An individual’s total daily energy expenditure is a combination of their basal metabolic rate (the energy required for basic bodily functions to stay alive), exercise activity, the thermic effect of food (roughly 10 percent of energy consumed is used to digest and absorb the food you eat) and non-exercise activity thermogenesis.
NEAT is all of the movement done outside of the gym. This includes voluntary movements such as those done at work or around the house and involuntary movements such as fidgeting. The amount of energy expended from NEAT can vary by up to 2000 Calories between individuals of a similar size due to differences in occupation and daily activity
6. Add formal cardio
In addition to increasing energy expenditure through activity outside the gym (NEAT), energy expenditure can also be increased through activity inside the gym. This is typically done by increasing the amount of cardio an individual is doing in the gym.
7. Take a break from dieting
You have hit a weight loss plateau and your goal is further weight loss, why would I be telling you to take a break from dieting? However, there are a few reasons for this.
For those who have been dieting for a while, you may have noticed that your motivation has taken a hit from the prolonged restraint and low energy intake.

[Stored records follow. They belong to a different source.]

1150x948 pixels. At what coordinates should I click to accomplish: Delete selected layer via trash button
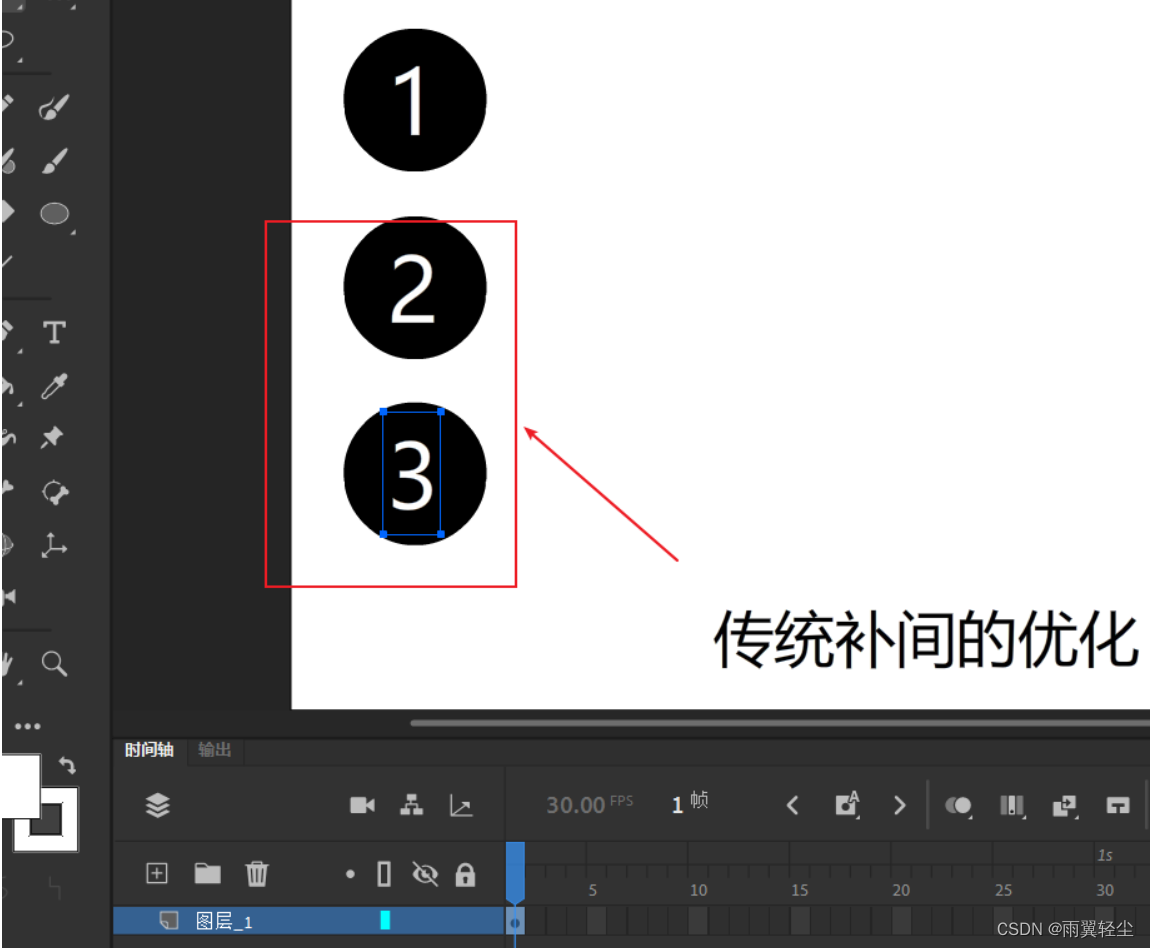[x=258, y=874]
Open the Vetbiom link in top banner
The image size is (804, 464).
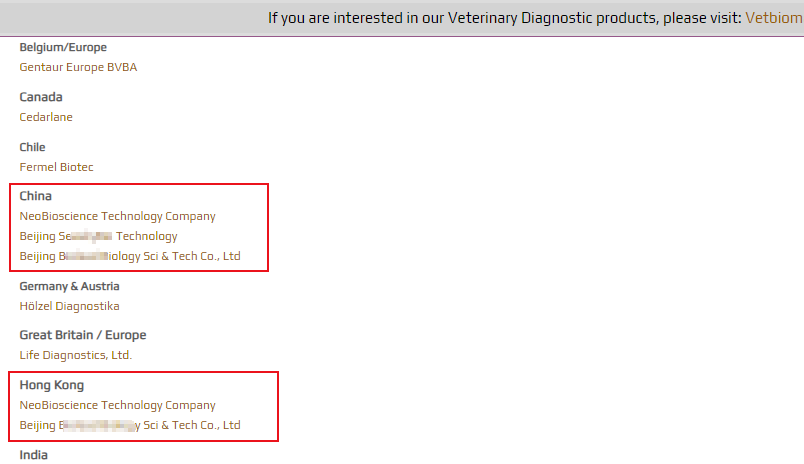click(x=774, y=18)
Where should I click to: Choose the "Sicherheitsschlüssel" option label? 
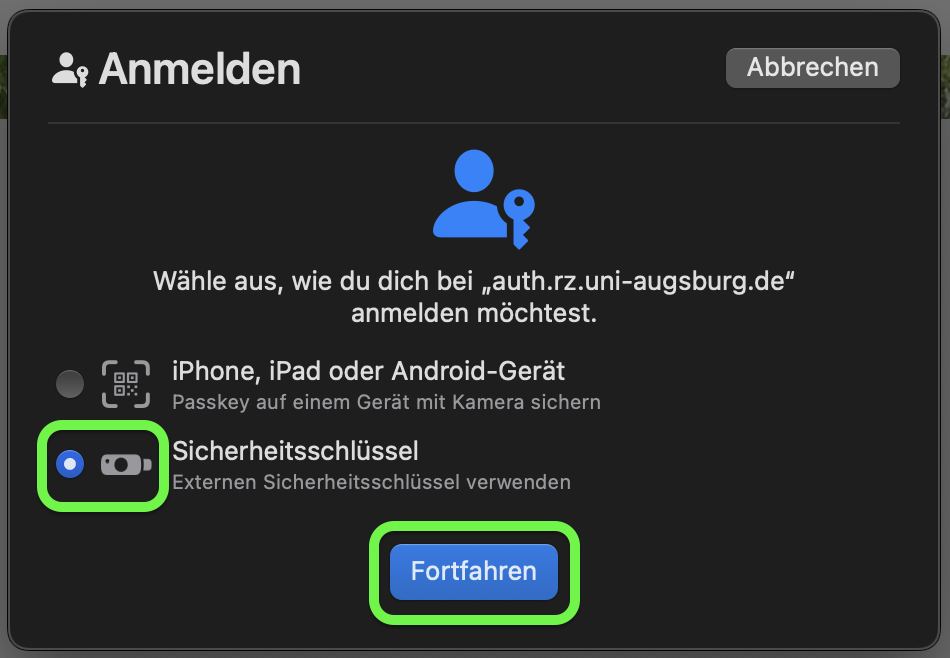(295, 451)
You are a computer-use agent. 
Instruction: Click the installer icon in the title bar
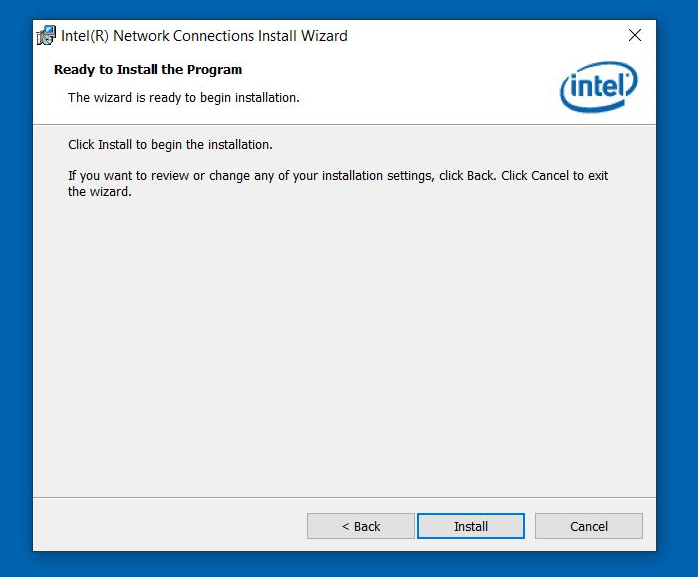[46, 36]
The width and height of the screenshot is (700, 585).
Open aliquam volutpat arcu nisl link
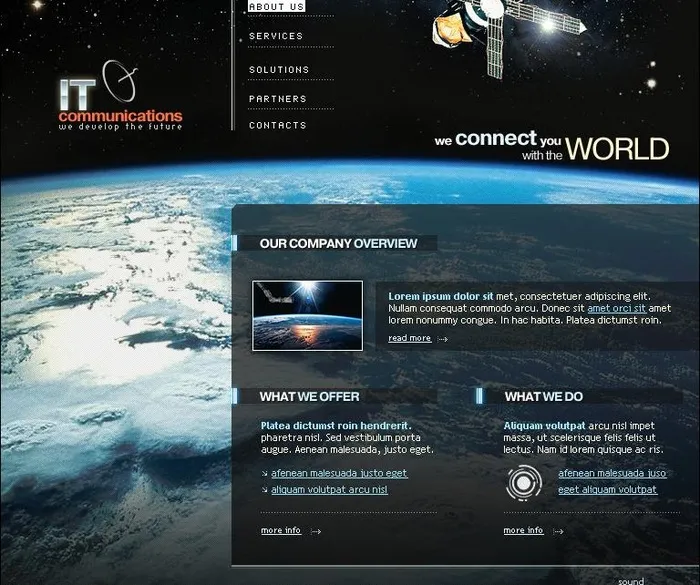point(329,490)
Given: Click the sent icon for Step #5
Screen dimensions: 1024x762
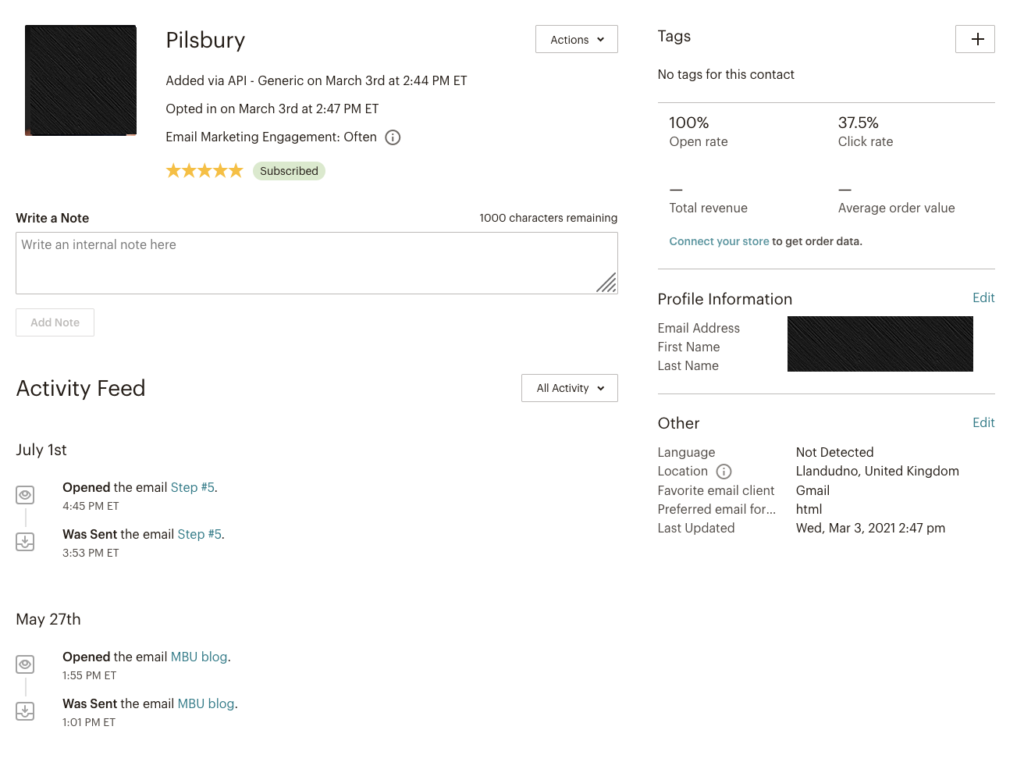Looking at the screenshot, I should pos(26,541).
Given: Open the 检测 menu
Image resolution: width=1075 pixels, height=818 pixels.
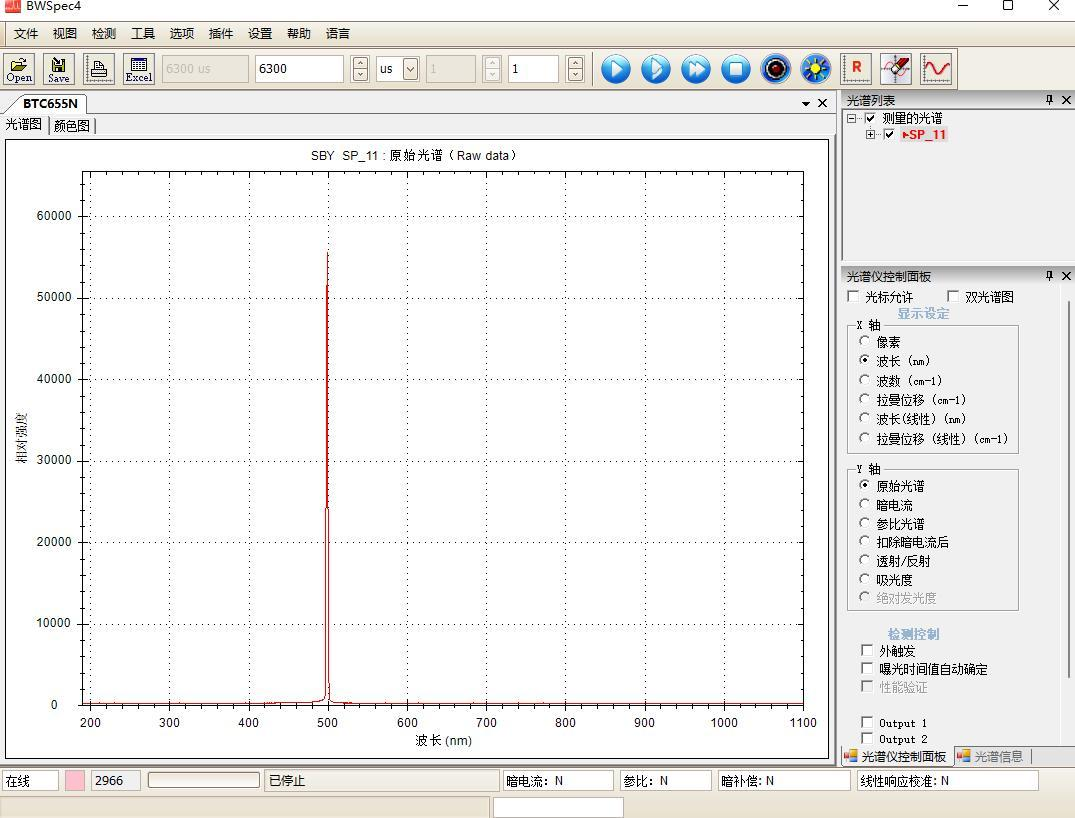Looking at the screenshot, I should [x=103, y=33].
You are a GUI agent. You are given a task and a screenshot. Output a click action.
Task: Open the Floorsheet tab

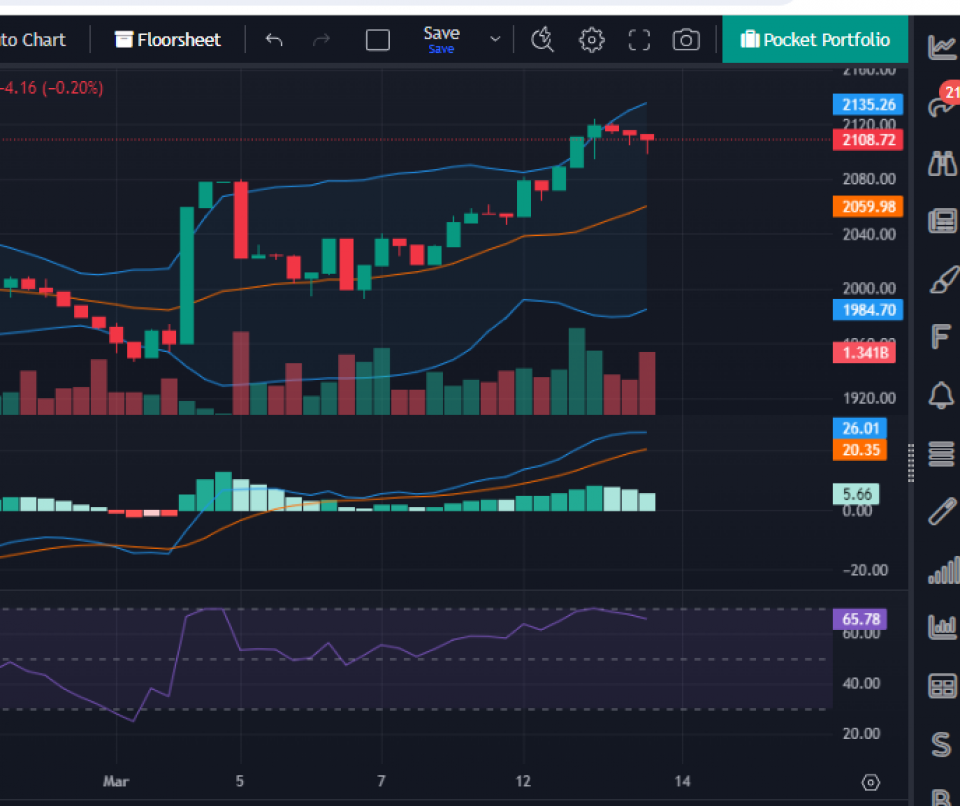[x=168, y=40]
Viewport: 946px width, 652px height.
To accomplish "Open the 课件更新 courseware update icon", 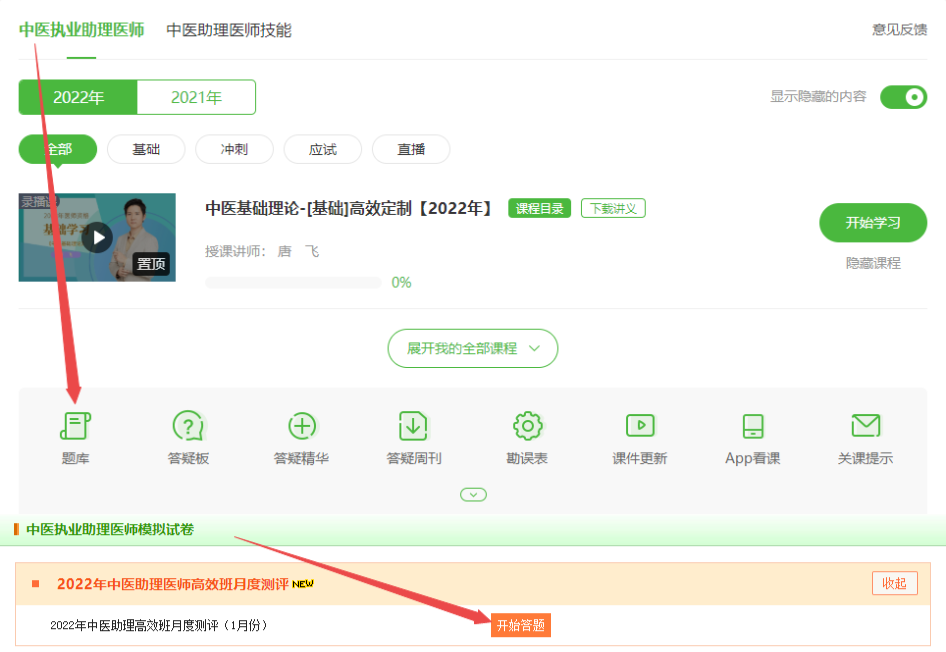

If this has gotten to the point where your reduced consistency is the primary reason you have hit a weight loss plateau, a break from dieting may be the answer to increasing consistency.
Many times, a break longer than a single day may be necessary in order to have the mental break necessary to increase consistency. In this case, an extended diet break may be the answer. During a diet break, calories are increased to around your current maintenance for a period of time (often times ranging from a week to a couple of months).
8. Don’t stress
When the first weight loss plateau occurs, a common reaction is to stress out about the lack of progress. However, if this stress is elevated to a certain point, it may start to affect progress.
Fitness should be something that enhances your life, not takes away from it. You have chosen to lose weight and nobody should be forcing you to do so. If you are stressing about progress to the point it is taking away from your quality of life it may be important to re-evaluate why you are losing weight in the first place.
Weight loss will not fix other issues going on in your life. This is highly stressed with any of our clients that get deeper into their caloric deficit.
If you are an unhappy person, having a 6 pack will only make you an unhappy person with a 6 pack. One thing that is important to ensure is that you are losing weight for the right reasons, not as an escape from other issues going on in your life. Those issues will still be there once you have lost the weight unless they are appropriately addressed.
Additionally, if you stress about the scale to the point it makes you dislike the process you are likely going to be less consistent. As mentioned many times previously throughout if you are not consistent you will not see as much progress.
Patience with the Process
Therefore, the key to long-term sustained progress is embracing the process and rolling with the punches rather than stressing about every little thing.
When a weight loss plateau occurs, stay calm, double check that your intake is tracked accurately and that you truly hit a weight loss plateau. If so, make adjustments to energy intake, formal cardio and your activity outside of the gym to achieve your target rate of loss once again.
Keep these adjustments to a place you can sustain and that isn’t incredibly stressful to do so, yet where you are seeing progress towards your goal as well. Ultimately, by taking things in stride you will not only stay more consistent and see more progress but also be a much a happier individual while doing so.